Short exercise 1: From the records below, give the lines starting at the line that contains "2560x1440 pixels." and ending at the line that contains "pyautogui.click(x=488, y=359)" as a JSON list of strings, one string per line, with blank lines left out.

Supplied passage:
________________________________________

Source code for tsl.datasets.prototypes.datetime_dataset

from copy import deepcopy
from typing import Literal, Mapping, Optional, Tuple, Union

from tsl.typing import FrameArray, OptFrameArray

from .casting import to_pandas_freq
from .mixin import TemporalFeaturesMixin
from .tabular_dataset import TabularDataset


[docs]class DatetimeDataset(TabularDataset, TemporalFeaturesMixin):
    r"""Create a tsl dataset from a :class:`pandas.DataFrame`.

    Args:
        target (pandas.Dataframe): DataFrame containing the data related to
            the main signals. The index is considered as the temporal dimension.
            The columns are identified as:

            + *nodes*: if there is only one level (we assume the number of
              channels to be 1).

            + *(nodes, channels)*: if there are two levels (i.e., if columns is
              a :class:`~pandas.MultiIndex`). We assume nodes are at first
              level, channels at second.

        covariates (dict, optional): named mapping of :class:`~pandas.DataFrame`
            or :class:`numpy.ndarray` representing covariates. Examples of
            covariates are exogenous signals (in the form of dynamic,
            multidimensional data) or static attributes (e.g., graph/node
            metadata). You can specify what each axis refers to by providing a
            :obj:`pattern` for each item in the mapping. Every item can be:

            + a :class:`~pandas.DataFrame` or :class:`~numpy.ndarray`: in this
              case the pattern is inferred from the shape (if possible).
            + a :class:`dict` with keys 'value' and 'pattern' indexing the
              covariate object and the relative pattern, respectively.

            (default: :obj:`None`)
        mask (pandas.Dataframe or numpy.ndarray, optional): Boolean mask
            denoting if values in data are valid (:obj:`True`) or not
            (:obj:`False`).
            (default: :obj:`None`)
        freq (str, optional): Force a sampling rate, eventually by resampling.
            (default: :obj:`None`)
        similarity_score (str): Default method to compute the similarity matrix
            with :obj:`compute_similarity`. It must be inside dataset's
            :obj:`similarity_options`.
            (default: :obj:`None`)
        temporal_aggregation (str): Default temporal aggregation method after
            resampling. This method is used during instantiation to resample the
            dataset. It must be inside dataset's
            :obj:`temporal_aggregation_options`.
            (default: :obj:`sum`)
        spatial_aggregation (str): Default spatial aggregation method for
            :obj:`aggregate`, i.e., how to aggregate multiple nodes together.
            It must be inside dataset's :obj:`spatial_aggregation_options`.
            (default: :obj:`sum`)
        default_splitting_method (str, optional): Default splitting method for
            the dataset, i.e., how to split the dataset into train/val/test.
            (default: :obj:`temporal`)
        sort_index (bool): whether to sort the dataset chronologically at
            initialization.
            (default: :obj:`True`)
        force_synchronization (bool): Synchronize all time-varying covariates
            with target.
            (default: :obj:`True`)
        name (str, optional): Optional name of the dataset.
            (default: :obj:`class_name`)
        precision (int or str, optional): numerical precision for data: 16 (or
            "half"), 32 (or "full") or 64 (or "double").
            (default: :obj:`32`)
    """

________________________________________

Short exercise 2: In the DatetimeDataset source above, which arguments have a default of :obj:`None`?

________________________________________

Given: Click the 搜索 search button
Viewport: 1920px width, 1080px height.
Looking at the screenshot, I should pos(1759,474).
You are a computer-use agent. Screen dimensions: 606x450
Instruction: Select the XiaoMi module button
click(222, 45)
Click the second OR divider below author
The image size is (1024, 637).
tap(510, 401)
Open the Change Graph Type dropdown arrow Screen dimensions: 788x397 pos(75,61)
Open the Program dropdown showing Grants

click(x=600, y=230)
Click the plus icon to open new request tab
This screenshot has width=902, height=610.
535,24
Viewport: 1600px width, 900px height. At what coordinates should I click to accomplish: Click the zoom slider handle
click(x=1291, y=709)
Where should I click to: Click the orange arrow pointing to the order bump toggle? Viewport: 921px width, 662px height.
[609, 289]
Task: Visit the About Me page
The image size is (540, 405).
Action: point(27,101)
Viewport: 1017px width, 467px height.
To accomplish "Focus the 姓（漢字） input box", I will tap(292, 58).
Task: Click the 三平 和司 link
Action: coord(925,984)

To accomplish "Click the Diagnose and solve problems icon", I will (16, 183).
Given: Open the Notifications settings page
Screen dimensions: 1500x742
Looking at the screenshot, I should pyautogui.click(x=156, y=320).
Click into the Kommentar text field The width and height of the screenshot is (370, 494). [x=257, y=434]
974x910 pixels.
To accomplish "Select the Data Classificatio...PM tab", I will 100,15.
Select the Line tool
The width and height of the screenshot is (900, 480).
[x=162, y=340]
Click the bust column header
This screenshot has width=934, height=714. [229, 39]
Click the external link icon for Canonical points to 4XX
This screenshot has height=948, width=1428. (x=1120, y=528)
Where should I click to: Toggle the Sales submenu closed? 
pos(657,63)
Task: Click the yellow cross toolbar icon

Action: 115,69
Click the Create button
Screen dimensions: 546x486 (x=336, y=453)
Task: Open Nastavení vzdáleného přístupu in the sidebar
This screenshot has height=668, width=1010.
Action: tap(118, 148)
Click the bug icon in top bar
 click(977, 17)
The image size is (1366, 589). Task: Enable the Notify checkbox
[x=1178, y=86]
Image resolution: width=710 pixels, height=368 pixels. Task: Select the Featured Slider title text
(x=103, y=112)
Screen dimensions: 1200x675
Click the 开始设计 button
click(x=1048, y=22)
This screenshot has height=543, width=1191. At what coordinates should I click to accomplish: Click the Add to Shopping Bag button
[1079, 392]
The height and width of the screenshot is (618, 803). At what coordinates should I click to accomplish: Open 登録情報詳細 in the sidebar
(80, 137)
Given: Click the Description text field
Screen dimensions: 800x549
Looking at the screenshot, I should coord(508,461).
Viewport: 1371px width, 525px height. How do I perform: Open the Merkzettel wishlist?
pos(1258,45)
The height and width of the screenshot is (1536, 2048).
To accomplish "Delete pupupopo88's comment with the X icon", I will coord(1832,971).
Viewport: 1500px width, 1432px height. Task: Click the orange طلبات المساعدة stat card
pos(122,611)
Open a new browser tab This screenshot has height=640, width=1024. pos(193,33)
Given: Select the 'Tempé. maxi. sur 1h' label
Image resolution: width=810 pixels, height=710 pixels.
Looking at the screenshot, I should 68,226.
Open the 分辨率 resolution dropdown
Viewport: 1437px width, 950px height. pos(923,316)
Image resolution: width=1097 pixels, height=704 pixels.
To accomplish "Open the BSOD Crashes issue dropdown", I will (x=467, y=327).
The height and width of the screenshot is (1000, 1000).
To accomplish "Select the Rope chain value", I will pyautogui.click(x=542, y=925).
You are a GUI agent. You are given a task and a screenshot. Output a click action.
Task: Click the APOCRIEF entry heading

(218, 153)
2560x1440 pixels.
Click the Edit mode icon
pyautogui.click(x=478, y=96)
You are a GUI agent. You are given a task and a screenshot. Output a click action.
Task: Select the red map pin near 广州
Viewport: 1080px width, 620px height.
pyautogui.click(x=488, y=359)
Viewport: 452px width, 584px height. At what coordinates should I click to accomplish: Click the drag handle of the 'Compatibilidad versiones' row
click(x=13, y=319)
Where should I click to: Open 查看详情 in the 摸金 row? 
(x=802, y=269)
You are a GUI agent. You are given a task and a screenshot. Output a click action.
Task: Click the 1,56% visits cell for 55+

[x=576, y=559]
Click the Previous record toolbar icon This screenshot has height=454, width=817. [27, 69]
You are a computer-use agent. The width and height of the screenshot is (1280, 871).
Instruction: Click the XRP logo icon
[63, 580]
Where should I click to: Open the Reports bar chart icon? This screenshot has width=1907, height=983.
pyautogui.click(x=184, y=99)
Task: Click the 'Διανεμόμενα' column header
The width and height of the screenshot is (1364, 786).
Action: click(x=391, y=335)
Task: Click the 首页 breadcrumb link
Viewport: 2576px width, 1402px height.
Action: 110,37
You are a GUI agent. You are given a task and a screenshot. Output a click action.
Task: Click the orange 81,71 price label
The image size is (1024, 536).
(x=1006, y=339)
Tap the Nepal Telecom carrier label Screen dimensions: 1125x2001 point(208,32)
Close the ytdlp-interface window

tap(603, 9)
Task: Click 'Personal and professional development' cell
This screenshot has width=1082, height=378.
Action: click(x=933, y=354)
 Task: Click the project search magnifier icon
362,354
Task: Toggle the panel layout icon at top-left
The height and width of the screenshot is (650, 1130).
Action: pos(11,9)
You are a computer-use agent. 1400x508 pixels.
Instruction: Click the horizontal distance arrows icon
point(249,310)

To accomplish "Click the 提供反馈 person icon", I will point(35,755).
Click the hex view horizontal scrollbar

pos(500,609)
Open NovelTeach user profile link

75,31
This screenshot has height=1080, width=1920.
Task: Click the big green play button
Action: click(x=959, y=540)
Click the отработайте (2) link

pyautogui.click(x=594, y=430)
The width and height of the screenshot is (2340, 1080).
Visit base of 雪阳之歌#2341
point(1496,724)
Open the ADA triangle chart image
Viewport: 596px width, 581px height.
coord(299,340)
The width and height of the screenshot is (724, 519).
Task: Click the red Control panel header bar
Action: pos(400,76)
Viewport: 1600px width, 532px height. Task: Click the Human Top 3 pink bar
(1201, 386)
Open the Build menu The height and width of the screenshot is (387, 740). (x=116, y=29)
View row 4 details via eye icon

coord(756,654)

________________________________________

Right answer 1:
[
  "2560x1440 pixels.",
  "Click the Edit mode icon",
  "pyautogui.click(x=478, y=96)",
  "You are a GUI agent. You are given a task and a screenshot. Output a click action.",
  "Task: Select the red map pin near 广州",
  "Viewport: 1080px width, 620px height.",
  "pyautogui.click(x=488, y=359)"
]

Right answer 2: covariates, mask, freq, similarity_score